◆ WORK ORDER ◆
Below are entries; copy exactly the lines from the one with "The image size is (700, 394)." through the one with "Task: Click the Add Trace icon", both included, and leave out the rest.

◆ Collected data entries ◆
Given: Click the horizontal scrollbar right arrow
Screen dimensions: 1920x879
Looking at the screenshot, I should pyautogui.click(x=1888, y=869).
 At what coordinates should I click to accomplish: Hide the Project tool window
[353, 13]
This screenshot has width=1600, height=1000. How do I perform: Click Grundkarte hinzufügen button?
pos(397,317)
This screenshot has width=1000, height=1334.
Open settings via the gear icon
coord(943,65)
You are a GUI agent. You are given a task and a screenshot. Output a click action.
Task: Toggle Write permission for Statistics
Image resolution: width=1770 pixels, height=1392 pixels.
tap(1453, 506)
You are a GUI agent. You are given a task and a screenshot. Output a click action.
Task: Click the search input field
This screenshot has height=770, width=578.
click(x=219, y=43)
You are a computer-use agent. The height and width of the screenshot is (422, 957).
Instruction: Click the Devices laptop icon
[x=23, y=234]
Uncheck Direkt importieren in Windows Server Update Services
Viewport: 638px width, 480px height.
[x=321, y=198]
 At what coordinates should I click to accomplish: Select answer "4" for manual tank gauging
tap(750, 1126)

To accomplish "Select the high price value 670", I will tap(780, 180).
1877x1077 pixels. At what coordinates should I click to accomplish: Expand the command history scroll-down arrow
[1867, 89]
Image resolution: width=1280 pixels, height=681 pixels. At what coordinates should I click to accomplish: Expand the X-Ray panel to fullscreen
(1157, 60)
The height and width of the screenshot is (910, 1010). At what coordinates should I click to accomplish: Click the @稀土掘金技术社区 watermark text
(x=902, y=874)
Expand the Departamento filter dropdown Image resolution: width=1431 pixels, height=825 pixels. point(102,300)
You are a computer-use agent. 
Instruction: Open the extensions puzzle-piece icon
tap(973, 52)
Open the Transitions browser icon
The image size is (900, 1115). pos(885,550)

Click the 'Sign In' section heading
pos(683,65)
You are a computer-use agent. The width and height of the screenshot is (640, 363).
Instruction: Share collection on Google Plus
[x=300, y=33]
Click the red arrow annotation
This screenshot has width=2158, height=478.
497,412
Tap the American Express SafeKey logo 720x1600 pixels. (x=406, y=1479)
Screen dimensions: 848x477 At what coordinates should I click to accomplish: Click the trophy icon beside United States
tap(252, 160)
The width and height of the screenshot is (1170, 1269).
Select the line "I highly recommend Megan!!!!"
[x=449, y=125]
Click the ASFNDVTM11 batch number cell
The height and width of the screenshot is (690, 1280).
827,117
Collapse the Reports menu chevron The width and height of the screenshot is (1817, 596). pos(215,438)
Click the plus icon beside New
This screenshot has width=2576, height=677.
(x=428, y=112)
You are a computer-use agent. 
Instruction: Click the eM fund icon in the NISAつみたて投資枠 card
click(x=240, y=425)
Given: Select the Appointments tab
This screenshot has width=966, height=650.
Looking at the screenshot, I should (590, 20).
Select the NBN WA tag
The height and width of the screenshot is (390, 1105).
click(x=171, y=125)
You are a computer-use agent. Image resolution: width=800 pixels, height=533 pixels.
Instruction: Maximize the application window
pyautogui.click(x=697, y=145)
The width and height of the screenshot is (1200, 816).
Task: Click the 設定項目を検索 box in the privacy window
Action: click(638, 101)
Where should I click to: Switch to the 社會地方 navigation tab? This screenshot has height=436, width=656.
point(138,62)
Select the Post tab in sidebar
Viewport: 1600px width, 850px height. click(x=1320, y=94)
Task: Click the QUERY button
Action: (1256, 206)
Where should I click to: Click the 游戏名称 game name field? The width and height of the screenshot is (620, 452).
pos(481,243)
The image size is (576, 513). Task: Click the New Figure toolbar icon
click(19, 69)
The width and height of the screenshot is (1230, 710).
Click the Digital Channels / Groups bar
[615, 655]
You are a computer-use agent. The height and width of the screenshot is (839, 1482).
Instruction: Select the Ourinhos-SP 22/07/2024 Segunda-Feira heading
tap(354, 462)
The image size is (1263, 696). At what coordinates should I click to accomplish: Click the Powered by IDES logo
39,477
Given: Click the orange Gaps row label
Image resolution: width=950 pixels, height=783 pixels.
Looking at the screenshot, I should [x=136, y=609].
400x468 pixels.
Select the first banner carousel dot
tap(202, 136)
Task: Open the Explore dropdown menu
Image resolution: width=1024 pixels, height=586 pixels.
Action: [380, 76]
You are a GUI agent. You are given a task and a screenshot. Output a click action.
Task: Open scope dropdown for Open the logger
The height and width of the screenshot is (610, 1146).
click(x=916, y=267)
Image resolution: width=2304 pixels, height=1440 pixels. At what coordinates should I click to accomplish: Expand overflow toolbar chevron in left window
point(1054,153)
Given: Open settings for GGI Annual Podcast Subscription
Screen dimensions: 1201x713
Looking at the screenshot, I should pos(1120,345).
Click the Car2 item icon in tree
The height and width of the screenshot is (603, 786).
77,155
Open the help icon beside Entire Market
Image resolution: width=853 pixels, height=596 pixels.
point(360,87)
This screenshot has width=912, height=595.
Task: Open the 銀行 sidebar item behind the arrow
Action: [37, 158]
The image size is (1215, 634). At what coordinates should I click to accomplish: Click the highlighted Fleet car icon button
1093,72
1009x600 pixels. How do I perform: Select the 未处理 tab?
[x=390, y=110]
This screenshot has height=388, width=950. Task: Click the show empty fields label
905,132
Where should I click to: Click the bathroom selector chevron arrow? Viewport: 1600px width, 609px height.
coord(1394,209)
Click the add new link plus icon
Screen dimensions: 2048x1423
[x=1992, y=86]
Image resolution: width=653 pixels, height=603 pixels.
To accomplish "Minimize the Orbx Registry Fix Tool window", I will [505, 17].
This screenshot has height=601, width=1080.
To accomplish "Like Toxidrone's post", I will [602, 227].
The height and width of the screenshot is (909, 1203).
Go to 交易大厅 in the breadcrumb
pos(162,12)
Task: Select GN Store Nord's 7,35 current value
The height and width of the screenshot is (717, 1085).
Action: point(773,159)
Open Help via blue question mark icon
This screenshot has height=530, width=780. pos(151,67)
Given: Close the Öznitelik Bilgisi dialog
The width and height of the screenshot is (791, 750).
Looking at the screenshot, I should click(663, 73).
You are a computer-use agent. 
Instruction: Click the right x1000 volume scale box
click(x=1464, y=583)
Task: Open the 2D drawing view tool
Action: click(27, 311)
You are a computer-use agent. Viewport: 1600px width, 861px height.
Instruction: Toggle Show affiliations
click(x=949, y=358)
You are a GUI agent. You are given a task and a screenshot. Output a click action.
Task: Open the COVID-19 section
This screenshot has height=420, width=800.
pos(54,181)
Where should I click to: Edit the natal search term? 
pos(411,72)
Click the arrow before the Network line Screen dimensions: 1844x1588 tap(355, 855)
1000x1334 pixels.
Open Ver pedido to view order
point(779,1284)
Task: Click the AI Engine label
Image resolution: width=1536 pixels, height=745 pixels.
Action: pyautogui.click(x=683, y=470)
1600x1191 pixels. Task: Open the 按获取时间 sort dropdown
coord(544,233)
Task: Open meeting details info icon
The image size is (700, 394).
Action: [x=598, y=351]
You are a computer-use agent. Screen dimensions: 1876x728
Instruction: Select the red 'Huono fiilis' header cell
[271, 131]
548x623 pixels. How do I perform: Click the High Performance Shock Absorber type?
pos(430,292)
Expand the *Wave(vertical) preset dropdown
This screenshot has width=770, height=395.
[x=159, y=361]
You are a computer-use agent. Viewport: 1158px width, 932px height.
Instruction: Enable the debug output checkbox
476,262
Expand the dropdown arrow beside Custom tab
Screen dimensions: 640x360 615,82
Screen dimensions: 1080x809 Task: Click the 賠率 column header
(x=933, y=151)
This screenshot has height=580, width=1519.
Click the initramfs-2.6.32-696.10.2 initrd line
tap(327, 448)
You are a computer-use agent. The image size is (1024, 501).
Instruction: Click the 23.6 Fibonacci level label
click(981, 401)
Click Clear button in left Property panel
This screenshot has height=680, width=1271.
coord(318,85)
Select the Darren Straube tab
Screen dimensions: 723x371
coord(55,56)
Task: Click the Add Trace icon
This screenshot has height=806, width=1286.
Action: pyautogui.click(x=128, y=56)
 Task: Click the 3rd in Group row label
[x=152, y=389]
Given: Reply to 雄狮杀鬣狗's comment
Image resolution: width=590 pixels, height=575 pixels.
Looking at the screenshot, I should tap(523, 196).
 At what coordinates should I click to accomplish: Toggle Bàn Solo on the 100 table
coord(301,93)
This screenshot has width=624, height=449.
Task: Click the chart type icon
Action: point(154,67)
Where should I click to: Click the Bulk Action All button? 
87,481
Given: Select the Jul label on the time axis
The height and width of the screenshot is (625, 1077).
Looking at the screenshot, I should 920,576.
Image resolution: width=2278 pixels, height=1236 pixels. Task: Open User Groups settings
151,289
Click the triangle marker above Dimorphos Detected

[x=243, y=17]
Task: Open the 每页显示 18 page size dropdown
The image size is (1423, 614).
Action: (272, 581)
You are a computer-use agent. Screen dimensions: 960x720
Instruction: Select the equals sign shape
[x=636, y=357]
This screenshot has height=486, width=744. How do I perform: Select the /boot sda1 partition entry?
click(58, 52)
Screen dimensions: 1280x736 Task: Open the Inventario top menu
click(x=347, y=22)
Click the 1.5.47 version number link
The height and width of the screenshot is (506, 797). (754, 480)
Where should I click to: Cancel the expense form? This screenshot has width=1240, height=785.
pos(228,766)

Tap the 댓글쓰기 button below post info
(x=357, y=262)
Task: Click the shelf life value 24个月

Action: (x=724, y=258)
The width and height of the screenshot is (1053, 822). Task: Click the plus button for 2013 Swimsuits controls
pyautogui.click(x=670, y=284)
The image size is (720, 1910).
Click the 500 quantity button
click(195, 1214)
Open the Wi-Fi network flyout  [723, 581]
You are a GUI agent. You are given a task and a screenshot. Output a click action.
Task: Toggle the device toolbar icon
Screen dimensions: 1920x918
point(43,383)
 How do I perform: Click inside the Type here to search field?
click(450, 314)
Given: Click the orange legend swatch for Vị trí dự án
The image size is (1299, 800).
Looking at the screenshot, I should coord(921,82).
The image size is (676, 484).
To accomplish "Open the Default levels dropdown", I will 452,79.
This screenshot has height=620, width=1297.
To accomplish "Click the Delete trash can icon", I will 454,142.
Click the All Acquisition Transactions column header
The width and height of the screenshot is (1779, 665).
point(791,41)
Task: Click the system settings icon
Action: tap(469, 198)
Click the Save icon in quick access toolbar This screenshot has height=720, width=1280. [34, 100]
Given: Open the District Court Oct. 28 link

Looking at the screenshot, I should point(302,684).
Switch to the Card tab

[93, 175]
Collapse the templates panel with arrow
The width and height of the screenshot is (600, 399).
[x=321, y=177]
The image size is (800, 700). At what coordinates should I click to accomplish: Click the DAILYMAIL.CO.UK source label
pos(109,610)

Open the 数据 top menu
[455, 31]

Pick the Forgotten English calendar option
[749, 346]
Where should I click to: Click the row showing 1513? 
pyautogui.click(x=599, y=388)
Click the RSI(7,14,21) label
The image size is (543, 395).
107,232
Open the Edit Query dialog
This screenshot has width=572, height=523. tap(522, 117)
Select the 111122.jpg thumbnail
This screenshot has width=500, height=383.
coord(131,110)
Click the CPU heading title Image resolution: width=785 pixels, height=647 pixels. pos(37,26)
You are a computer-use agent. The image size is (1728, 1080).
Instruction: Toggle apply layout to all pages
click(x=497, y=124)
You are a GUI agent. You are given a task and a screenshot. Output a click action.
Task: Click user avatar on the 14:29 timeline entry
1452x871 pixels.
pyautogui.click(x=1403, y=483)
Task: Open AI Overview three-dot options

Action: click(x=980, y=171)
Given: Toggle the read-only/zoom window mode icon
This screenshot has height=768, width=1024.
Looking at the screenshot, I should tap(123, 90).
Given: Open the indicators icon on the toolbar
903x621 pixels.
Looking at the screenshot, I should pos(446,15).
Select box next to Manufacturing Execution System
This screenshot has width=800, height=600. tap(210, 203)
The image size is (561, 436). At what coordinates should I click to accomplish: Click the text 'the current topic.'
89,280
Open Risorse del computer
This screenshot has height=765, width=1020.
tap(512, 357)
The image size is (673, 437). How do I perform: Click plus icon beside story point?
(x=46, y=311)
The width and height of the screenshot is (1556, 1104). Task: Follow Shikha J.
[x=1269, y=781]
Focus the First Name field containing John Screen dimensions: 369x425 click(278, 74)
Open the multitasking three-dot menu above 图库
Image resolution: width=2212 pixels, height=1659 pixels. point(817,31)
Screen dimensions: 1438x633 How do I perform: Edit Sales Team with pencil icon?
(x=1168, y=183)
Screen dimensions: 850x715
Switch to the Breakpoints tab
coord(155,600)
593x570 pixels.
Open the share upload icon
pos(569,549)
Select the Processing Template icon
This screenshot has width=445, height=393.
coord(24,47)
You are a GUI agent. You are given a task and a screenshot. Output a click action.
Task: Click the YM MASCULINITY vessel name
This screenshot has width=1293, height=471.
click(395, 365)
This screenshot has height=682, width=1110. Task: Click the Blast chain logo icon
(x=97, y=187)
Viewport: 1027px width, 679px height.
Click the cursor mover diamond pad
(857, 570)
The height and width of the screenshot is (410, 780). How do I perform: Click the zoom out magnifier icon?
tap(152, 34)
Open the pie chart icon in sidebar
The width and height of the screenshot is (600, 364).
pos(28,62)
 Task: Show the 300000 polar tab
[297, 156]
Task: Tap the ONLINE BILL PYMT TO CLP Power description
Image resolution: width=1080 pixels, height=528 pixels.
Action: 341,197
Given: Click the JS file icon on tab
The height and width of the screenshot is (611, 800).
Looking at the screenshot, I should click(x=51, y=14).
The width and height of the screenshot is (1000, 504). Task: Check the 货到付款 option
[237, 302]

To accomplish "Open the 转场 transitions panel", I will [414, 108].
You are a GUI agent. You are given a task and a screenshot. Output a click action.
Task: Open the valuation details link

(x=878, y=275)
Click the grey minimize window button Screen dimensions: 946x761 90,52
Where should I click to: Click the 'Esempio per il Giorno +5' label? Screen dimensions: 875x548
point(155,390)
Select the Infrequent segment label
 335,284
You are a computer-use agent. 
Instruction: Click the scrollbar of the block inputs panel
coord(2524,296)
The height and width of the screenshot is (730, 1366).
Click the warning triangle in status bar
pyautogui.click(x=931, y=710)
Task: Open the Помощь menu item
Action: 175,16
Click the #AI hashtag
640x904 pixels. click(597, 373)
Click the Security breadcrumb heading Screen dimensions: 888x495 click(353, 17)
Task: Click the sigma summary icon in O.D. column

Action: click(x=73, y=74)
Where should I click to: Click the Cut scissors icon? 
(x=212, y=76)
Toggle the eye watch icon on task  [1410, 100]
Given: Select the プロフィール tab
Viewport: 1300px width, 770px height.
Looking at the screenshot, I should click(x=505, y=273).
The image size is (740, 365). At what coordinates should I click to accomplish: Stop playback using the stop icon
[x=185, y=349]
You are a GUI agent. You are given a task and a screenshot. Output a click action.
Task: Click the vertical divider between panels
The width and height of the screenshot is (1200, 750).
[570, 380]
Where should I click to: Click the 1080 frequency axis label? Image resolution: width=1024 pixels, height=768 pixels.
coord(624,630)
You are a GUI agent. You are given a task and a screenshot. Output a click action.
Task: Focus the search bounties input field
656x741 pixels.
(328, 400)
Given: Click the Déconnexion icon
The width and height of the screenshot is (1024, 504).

◆ TASK SOLUTION ◆
The image size is (700, 394).
Action: [x=598, y=351]
You are a computer-use agent. Screen dimensions: 1876x728
Instruction: Select the red 'Huono fiilis' header cell
[271, 131]
548x623 pixels. How do I perform: Click the High Performance Shock Absorber type?
pos(430,292)
Expand the *Wave(vertical) preset dropdown
This screenshot has width=770, height=395.
[x=159, y=361]
You are a computer-use agent. Viewport: 1158px width, 932px height.
Instruction: Enable the debug output checkbox
476,262
Expand the dropdown arrow beside Custom tab
Screen dimensions: 640x360 615,82
Screen dimensions: 1080x809 Task: Click the 賠率 column header
(x=933, y=151)
This screenshot has height=580, width=1519.
Click the initramfs-2.6.32-696.10.2 initrd line
tap(327, 448)
You are a computer-use agent. The image size is (1024, 501).
Instruction: Click the 23.6 Fibonacci level label
click(981, 401)
Click Clear button in left Property panel
This screenshot has height=680, width=1271.
coord(318,85)
Select the Darren Straube tab
Screen dimensions: 723x371
coord(55,56)
Task: Click the Add Trace icon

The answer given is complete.